The belief that giving medications by continuous infusion automatically confers accurate control over drug effects is fallacious even when the practice achieves precise regulation of plasma drug levels. Exact titration of a plasma drug level is rarely necessary or achievable, and drug levels often do not correlate with effects. Critically ill patients commonly have such altered pharmacodynamics that “short-acting drugs” have prolonged actions. Accumulation of medications given by continuous infusion is frequent enough to be considered routine (lidocaine, fentanyl, theophylline, and midazolam are prime examples). In addition, continuous infusion may obscure signs that the drug is no longer necessary. A prime example is the continuous infusion of a sedative or neuromuscular blocker in which recognition of the ability to do without sedation or paralysis is delayed by the therapy itself.

A “hidden” cost of drug use is monitoring drug levels or indices of organ toxicity (e.g., creatinine, liver function tests). Although aminoglycosides and vancomycin are inexpensive to purchase and are typically dosed infrequently, their cost can be enormous: patients have peak and trough serum levels tested on multiple occasions (at about $100/determination) along with frequent creatinine determinations, not to mention the costs associated with renal failure if it develops. (Moreover, it is far from clear that knowing the blood levels of these compounds improves efficacy, and perhaps not even safety.) Another example is the use of warfarin versus LMWH for DVT prophylaxis. At 1 cent/tablet, compared to about $15/injection, warfarin seems to be the clear choice. However, the costs of prothrombin and hemoglobin determinations typically performed on patients treated with warfarin, but not done in patients treated with LMWH rapidly outstrip the savings for the drug itself. The same situation exists for UFH versus LMWH where multiple venapunctures and the costs of activated partial thromboplastin time (aPTT) determinations are avoided by using LMWH.

It makes no sense to provide one drug that negates or counteracts the effect of another, yet it happens frequently. Common examples of this problem include simultaneous use of a histamine blocker or proton pump inhibitor and sucralfate (sucralfate requires gastric acid for mucosal binding), or coadministration of oral fluroquinolones and aluminummagnesium containing antacids (antacids chelate quinolones). Another situation which leads to antagonistic therapy is forgetting to stop certain chronic outpatient medications. One example
would be continuing a regimen of outpatient antihypertensive drugs for a patient in vasopressor dependent septic shock.

One of the most important areas for safety improvement, which also often reduces drug costs, is careful attention to dosing as organ function changes.
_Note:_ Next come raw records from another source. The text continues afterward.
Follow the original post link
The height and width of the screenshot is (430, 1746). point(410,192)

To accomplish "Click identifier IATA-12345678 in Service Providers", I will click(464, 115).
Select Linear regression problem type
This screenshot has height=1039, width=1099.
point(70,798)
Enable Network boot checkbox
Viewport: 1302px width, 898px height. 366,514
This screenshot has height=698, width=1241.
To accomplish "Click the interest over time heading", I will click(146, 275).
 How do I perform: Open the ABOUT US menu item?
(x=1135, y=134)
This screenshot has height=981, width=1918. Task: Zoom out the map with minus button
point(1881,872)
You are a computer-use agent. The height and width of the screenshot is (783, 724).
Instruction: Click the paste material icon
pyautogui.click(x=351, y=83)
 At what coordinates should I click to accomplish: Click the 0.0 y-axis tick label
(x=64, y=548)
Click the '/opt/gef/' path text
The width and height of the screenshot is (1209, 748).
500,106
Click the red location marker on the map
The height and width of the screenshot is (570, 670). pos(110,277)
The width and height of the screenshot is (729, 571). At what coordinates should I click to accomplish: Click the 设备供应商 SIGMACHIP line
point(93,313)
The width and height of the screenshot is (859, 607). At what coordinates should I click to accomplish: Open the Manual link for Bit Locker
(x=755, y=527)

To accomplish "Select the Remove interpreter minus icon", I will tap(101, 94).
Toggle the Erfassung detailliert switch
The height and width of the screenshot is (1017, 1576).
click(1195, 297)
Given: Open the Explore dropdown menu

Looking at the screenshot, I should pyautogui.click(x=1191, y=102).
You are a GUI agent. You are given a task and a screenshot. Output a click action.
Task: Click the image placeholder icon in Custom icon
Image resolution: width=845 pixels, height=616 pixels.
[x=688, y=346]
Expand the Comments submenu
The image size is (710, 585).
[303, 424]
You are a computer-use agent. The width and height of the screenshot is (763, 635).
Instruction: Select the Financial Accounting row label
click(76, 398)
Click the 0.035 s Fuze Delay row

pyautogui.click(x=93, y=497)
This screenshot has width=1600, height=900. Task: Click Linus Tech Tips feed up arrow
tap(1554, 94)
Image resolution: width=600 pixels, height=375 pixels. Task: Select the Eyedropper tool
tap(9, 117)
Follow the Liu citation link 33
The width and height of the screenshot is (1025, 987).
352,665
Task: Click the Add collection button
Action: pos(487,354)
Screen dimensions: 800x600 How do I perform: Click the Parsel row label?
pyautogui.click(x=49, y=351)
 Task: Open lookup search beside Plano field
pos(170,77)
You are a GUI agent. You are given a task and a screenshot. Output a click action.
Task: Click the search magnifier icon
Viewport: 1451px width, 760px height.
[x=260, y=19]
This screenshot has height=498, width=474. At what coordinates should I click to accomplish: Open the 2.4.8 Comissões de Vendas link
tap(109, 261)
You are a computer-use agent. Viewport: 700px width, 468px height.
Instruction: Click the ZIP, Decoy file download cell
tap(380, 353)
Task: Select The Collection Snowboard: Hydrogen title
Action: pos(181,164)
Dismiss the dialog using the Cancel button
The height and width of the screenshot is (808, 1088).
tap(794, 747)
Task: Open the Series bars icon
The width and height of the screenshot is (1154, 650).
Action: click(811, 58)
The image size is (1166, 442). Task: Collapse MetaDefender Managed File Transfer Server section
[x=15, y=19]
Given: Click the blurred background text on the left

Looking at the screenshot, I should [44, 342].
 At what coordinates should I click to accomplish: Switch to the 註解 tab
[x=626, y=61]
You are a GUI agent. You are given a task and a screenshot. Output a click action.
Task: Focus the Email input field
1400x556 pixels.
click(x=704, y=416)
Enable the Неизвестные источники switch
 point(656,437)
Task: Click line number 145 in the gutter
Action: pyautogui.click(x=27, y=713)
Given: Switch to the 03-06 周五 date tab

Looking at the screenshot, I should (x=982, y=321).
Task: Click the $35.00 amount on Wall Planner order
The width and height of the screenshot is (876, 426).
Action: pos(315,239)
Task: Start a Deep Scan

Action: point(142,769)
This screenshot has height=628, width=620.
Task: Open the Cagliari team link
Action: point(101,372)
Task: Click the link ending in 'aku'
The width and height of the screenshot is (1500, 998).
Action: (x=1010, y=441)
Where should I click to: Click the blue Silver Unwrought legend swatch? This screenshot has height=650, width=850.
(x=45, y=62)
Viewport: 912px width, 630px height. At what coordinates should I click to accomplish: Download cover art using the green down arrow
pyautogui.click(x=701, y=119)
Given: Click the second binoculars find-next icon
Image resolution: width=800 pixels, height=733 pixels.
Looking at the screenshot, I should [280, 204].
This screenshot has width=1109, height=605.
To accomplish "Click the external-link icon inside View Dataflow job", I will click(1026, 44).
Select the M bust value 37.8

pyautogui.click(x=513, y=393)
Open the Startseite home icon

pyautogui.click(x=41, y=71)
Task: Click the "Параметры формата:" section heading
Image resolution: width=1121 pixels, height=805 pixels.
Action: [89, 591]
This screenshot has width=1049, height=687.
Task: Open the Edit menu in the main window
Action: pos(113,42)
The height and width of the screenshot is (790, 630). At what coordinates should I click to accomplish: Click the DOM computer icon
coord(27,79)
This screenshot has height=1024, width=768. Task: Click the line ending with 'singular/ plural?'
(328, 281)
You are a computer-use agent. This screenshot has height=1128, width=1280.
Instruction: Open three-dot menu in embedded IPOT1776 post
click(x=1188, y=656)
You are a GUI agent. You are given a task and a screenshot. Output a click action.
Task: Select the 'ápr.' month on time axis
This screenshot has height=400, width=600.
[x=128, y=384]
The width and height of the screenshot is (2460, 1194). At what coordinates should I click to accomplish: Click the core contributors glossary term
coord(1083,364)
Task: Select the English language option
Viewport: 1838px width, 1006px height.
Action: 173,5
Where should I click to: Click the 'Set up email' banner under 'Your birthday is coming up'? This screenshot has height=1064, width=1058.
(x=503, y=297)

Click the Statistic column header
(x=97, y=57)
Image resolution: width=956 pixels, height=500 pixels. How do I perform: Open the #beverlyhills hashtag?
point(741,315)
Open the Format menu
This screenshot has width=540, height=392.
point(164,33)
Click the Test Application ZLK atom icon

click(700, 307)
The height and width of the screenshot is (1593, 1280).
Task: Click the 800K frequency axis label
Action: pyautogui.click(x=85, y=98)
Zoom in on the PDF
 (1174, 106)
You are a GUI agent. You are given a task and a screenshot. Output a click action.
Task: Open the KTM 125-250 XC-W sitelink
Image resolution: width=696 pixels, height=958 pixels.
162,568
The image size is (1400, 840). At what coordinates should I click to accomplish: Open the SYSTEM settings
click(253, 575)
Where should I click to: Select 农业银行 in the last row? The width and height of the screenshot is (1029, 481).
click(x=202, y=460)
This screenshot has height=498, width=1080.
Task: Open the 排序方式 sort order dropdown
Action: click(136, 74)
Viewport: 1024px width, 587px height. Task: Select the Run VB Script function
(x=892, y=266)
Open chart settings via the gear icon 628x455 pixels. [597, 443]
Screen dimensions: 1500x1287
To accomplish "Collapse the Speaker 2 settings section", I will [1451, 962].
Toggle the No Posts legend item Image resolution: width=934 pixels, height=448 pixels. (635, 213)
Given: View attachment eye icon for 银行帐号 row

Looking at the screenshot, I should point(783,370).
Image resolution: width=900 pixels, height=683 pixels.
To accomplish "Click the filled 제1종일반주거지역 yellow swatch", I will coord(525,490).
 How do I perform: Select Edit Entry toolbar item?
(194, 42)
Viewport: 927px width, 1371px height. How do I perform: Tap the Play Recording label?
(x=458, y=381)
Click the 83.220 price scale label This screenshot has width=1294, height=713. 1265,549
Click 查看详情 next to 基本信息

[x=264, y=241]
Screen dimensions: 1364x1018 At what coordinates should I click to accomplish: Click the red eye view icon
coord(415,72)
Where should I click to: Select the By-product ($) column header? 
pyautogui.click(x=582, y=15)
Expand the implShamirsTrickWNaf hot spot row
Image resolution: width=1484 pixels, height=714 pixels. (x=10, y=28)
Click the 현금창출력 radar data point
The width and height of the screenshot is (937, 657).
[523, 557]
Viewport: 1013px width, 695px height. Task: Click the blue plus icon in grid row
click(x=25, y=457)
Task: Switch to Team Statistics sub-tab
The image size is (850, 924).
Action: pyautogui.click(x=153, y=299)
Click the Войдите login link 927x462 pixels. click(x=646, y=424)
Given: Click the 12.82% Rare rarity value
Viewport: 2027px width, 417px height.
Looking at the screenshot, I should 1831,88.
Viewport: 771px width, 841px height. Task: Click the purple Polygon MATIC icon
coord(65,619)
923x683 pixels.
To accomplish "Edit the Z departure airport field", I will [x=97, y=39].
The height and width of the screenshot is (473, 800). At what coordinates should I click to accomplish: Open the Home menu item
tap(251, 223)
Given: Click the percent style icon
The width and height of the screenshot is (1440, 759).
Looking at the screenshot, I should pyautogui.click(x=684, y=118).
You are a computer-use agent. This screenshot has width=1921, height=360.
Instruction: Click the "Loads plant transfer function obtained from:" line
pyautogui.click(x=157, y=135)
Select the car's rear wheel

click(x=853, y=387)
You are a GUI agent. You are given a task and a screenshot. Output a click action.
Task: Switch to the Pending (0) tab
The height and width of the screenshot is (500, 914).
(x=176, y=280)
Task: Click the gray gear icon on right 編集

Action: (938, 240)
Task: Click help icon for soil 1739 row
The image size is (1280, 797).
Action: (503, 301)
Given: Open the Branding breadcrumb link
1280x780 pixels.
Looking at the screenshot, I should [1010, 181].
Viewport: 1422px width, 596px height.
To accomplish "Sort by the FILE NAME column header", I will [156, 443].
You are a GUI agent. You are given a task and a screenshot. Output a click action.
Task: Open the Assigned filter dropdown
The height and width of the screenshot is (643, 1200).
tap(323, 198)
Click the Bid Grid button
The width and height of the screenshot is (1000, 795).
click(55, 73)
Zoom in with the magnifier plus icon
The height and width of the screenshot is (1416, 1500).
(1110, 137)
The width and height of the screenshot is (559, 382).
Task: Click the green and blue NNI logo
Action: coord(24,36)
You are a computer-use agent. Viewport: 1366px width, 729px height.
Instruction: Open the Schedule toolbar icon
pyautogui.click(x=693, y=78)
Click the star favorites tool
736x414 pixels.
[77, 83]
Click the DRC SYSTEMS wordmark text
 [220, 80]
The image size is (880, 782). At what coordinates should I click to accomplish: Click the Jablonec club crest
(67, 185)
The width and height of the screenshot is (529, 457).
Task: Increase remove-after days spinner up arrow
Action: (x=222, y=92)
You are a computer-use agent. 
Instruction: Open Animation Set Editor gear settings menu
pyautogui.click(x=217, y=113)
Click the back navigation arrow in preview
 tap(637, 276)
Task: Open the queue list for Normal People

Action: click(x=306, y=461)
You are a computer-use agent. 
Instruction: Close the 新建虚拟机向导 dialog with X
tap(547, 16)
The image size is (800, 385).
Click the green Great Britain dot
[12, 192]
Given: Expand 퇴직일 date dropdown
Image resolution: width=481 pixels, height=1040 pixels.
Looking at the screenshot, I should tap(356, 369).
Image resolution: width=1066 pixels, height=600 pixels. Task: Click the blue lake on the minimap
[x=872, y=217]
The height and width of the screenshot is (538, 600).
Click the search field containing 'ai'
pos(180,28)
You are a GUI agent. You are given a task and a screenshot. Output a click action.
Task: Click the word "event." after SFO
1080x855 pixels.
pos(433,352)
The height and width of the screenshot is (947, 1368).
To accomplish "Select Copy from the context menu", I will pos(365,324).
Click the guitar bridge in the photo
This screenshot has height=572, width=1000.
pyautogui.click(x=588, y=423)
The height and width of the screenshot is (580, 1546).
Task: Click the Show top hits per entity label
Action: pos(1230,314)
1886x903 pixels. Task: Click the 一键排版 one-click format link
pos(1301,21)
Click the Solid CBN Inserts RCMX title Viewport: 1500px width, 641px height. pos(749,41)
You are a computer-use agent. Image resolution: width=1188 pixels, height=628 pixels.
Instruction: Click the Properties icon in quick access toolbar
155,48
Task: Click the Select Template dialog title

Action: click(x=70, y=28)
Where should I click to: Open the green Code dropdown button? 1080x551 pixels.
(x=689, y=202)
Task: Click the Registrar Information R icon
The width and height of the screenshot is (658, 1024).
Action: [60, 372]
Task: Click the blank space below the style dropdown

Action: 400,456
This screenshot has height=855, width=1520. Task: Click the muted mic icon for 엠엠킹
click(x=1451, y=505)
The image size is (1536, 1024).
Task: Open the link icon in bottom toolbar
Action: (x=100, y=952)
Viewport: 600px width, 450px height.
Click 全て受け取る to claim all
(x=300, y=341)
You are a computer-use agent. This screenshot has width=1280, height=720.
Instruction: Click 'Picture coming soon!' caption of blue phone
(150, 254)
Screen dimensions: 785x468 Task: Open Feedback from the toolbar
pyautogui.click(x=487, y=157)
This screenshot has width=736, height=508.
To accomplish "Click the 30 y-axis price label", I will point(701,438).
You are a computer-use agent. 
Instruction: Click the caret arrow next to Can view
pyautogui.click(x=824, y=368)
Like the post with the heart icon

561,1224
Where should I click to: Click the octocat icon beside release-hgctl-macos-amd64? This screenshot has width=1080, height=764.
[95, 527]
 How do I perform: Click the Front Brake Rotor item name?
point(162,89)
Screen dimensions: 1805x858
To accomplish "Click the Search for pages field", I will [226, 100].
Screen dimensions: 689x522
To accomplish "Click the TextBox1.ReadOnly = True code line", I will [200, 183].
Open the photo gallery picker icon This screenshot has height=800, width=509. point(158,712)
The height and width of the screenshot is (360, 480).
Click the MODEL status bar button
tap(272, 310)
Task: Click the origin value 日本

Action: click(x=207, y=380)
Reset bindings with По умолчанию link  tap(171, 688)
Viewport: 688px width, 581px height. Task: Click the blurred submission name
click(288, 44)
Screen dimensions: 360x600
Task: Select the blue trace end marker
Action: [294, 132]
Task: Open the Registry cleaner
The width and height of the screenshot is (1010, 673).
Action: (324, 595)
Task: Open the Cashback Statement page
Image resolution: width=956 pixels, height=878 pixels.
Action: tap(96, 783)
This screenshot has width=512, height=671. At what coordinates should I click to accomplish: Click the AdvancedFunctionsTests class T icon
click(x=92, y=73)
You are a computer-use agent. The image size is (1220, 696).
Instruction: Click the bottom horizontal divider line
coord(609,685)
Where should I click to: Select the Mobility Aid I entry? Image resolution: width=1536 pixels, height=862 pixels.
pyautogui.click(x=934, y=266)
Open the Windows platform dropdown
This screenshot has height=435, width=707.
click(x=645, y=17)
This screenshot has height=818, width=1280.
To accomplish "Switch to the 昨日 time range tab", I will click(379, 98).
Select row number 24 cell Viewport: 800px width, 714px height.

Whole books have been written on the dose adjustment of drugs cleared by the kidney, but one basic principle is clearly important. Bedside calculation of creatinine clearance using the Cockcroft-Gault equation, which typically serves as the basis for dose adjustments, is not valid until renal function plateaus. The practical implication is that calculated creatinine clearance lags behind actual declines in renal function, usually by 1 to 3 days. Hence, a defensible strategy for adjusting renally cleared drugs is to assume a glomerular filtration rate (GFR) of zero as soon as patients develop significant oliguria (urine output < 0.5 mL / kg / h). Once the creatinine stabilizes then recalculate the GFR. Just as there are times when doses must be reduced, occasionally drug requirements go up. For instance, a higher dose of renally cleared medications may be needed in situations where GFR is increased (e.g., pregnancy and fully resuscitated major burns).